I got the 2015 minimum wage data for different countries from Eurostat. You can use this link to download the latest data, but for the purpose of practicing you could also just create the following dataframe:
countries <- c("Belgium","Bulgaria","Czech Republic","Denmark","Germany","Estonia","Ireland","Greece","Spain","France","Croatia","Italy","Cyprus","Latvia","Lithuania","Luxembourg","Hungary","Malta","Netherlands","Austria","Poland","Portugal","Romania","Slovenia","Slovakia","Finland","Sweden","United Kingdom","Iceland","Liechtenstein","Norway","Switzerland","Montenegro","Former Yugoslav Republic of Macedonia","Albania","Serbia","Turkey") geo <- c("BE","BG","CZ","DK","DE","EE","IE","EL","ES","FR","HR","IT","CY","LV","LT","LU","HU","MT","NL","AT","PL","PT","RO","SI","SK","FI","SE","UK","IS","LI","NO","CH","ME","MK","AL","RS","TR") minwage <- c(1501.82,184.07,331.71,NA,1473,390,1461.85,683.76,756.7,1457.52,395.61,NA,NA,360,300,1922.96,332.76,720.46,1501.8,NA,409.53,589.17,217.5,790.73,380,NA,NA,1378.87,NA,NA,NA,NA,288.05,213.72,156.99,235.04,424.26) mydata <- data.frame(countries,geo,minwage,stringsAsFactors = FALSE)

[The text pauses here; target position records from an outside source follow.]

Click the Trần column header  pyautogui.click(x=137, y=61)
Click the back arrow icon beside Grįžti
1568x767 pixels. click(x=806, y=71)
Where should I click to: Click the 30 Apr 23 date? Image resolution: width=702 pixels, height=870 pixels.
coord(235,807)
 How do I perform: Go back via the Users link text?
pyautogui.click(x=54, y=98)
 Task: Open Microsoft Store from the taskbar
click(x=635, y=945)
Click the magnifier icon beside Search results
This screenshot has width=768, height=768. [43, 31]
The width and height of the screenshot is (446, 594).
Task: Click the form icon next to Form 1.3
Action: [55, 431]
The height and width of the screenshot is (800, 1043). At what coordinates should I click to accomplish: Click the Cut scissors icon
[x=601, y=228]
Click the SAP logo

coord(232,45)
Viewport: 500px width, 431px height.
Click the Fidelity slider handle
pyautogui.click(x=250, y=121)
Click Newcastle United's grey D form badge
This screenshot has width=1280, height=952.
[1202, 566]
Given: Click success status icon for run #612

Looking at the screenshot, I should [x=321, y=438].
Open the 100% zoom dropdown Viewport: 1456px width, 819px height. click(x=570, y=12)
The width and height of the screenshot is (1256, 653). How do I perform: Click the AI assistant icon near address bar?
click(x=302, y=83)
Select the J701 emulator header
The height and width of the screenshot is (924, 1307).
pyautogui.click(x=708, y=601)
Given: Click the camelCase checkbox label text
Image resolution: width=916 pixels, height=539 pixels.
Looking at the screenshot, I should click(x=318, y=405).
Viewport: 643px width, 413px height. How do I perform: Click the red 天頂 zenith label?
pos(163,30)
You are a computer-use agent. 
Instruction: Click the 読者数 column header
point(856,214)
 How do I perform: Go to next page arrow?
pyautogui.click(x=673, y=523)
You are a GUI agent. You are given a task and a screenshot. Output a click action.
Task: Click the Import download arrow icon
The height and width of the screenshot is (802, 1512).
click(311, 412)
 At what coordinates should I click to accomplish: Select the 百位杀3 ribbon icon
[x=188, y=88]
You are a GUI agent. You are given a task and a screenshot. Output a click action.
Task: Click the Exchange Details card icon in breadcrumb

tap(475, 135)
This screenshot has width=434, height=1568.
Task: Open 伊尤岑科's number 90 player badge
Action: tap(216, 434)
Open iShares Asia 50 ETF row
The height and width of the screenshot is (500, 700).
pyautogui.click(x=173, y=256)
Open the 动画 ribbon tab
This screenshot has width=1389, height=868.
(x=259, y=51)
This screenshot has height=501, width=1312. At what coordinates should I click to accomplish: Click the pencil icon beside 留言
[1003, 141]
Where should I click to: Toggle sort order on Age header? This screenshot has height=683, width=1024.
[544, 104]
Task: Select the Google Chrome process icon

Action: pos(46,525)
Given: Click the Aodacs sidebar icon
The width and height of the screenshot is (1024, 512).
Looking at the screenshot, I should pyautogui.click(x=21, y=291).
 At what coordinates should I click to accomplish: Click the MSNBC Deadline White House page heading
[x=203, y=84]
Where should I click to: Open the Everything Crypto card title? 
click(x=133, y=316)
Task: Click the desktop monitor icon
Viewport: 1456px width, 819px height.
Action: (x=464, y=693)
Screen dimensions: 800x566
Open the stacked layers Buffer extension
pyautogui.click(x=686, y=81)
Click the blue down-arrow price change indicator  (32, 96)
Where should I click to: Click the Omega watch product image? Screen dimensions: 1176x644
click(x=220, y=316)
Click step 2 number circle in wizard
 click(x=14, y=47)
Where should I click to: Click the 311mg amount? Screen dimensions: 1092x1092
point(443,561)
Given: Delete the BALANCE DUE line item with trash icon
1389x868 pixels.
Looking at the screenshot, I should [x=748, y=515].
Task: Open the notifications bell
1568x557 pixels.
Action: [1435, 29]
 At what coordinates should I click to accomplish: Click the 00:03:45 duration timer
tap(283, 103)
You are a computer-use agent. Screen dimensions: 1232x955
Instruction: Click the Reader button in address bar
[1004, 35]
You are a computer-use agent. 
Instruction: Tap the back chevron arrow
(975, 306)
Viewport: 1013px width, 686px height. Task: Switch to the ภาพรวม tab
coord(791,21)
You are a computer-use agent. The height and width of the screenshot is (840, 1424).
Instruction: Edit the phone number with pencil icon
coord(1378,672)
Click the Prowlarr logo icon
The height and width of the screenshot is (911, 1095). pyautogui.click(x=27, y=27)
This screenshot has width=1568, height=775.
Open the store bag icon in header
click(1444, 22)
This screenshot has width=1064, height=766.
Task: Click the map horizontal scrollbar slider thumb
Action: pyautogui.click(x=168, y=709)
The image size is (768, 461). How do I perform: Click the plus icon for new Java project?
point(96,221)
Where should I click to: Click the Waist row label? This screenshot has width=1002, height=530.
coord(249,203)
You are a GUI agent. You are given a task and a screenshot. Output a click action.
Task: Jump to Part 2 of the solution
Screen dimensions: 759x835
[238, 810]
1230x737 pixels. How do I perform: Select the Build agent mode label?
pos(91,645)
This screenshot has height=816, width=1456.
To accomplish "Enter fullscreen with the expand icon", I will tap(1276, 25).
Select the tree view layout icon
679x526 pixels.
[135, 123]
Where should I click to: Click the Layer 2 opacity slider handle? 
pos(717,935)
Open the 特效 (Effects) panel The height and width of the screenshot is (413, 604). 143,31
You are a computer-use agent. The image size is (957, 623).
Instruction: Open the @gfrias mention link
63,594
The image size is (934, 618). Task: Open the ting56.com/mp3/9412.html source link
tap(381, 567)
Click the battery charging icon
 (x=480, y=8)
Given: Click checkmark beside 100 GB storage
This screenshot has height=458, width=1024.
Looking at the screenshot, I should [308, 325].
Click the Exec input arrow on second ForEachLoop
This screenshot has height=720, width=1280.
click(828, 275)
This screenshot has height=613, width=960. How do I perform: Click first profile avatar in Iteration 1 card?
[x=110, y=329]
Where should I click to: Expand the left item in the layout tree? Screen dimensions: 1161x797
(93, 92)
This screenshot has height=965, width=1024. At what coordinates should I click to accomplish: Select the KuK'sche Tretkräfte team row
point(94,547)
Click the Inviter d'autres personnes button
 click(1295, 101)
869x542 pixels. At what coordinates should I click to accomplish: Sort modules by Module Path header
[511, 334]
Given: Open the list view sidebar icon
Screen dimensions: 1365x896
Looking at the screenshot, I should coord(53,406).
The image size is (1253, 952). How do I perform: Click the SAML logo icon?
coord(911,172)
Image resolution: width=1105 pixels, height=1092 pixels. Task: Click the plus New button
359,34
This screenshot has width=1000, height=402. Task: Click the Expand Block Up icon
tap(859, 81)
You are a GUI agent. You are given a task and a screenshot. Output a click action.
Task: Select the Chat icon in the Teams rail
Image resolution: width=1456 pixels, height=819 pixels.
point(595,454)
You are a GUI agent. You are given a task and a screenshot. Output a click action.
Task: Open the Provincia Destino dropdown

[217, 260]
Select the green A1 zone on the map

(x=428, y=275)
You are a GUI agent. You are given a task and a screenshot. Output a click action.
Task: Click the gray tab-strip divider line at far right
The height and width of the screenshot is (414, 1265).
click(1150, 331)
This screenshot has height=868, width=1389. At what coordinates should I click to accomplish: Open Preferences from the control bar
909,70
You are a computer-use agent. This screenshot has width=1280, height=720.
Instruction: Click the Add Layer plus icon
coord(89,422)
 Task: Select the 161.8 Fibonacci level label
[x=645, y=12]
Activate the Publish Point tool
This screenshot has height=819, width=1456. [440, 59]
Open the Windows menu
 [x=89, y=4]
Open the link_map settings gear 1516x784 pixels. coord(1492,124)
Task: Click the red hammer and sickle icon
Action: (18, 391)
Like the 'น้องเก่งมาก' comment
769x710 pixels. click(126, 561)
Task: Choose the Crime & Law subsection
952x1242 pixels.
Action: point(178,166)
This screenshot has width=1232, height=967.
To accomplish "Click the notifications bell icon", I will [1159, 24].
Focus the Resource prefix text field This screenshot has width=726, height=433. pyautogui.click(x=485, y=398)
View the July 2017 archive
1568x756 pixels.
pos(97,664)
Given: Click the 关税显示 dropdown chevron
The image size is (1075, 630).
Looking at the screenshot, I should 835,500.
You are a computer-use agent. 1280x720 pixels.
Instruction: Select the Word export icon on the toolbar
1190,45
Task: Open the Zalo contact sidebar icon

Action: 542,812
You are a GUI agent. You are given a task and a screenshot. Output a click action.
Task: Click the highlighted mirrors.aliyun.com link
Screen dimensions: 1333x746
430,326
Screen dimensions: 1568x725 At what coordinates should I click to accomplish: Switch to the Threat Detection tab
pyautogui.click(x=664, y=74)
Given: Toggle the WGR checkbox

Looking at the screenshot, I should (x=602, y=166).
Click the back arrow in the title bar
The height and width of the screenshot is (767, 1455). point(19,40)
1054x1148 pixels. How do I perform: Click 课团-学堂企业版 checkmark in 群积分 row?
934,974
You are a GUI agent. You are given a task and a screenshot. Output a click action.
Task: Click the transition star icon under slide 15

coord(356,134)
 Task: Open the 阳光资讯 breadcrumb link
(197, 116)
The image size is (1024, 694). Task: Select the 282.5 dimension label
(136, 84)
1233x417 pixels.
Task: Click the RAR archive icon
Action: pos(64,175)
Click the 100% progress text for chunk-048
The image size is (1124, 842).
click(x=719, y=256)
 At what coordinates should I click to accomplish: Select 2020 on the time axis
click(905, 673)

Notice that we prevented R from translating the country names to factor variables. R likes factor variables, but for the purpose of plotting we want the country names as strings.
This tutorial recommends the use of a package called ggmap (although others are available), so we will follow this advice and after installing open the following libraries:
x <- c("ggplot2","ggmap", "rgdal", "rgeos", "maptools", "dplyr", "tidyr", "tmap") # install.packages(x) # warning: uncommenting this may take a number of minutes lapply(x, library, character.only = TRUE) # load the required packages
The first two are specific packages used for using maps. The third
ggplot2 is an extremely powerful plotting tool.
To get started we find and print a map of The University of Manchester, my employer, by entering the country and postcode as the location parameter.
map <- get_map(location = 'UK,M139PL', zoom = 17)
The zoom parameter is pretty self explanatory and as
location you should enter what you would normall enter into a google maps search box. So here is how we get the map of Europe:
map <- get_map(location = 'Europe', zoom = 4)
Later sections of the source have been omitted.